(Instructions to follow) Reproduce the listing below, starting at the line that has "Where should I click to: Choose" and stopping after the line that has "Action: [x=367, y=409]". Keep every request and shift each answer coordinate by adding 36 to it.

****************

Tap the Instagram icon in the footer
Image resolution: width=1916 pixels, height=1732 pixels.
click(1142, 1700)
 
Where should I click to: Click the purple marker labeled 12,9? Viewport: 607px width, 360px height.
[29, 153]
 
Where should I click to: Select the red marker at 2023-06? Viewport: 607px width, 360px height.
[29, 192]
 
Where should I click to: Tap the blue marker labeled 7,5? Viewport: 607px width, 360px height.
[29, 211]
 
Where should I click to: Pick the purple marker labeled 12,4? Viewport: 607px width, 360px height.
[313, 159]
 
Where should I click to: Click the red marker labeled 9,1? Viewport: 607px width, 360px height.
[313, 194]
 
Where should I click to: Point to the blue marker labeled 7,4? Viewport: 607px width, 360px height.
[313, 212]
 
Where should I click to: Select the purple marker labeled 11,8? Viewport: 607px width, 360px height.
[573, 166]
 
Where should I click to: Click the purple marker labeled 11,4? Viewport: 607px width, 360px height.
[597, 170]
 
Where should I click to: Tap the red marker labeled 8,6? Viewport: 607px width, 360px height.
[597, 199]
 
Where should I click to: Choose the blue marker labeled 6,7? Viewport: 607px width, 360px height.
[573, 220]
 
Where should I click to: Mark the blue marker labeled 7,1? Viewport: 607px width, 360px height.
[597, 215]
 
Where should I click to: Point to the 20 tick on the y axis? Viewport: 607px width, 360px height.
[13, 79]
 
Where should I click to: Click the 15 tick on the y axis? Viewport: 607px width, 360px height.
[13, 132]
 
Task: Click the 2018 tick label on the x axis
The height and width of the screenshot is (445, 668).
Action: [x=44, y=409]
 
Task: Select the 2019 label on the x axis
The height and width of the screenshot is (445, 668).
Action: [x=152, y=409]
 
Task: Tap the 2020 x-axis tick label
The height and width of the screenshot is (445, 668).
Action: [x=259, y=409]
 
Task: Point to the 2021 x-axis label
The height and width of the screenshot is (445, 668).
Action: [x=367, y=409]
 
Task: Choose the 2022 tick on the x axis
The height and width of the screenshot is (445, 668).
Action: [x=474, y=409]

****************

(The result)
Where should I click to: Choose the blue marker labeled 6,7? Viewport: 607px width, 360px height.
[609, 256]
 
Where should I click to: Mark the blue marker labeled 7,1? Viewport: 607px width, 360px height.
[633, 251]
 
Where should I click to: Point to the 20 tick on the y axis? Viewport: 607px width, 360px height.
[49, 115]
 
Where should I click to: Click the 15 tick on the y axis? Viewport: 607px width, 360px height.
[49, 168]
 
Task: Click the 2018 tick label on the x axis
The height and width of the screenshot is (445, 668).
Action: [x=80, y=445]
 
Task: Select the 2019 label on the x axis
The height and width of the screenshot is (445, 668).
Action: [x=188, y=445]
 
Task: Tap the 2020 x-axis tick label
The height and width of the screenshot is (445, 668).
Action: [x=295, y=445]
 
Task: Point to the 2021 x-axis label
The height and width of the screenshot is (445, 668).
Action: [x=403, y=445]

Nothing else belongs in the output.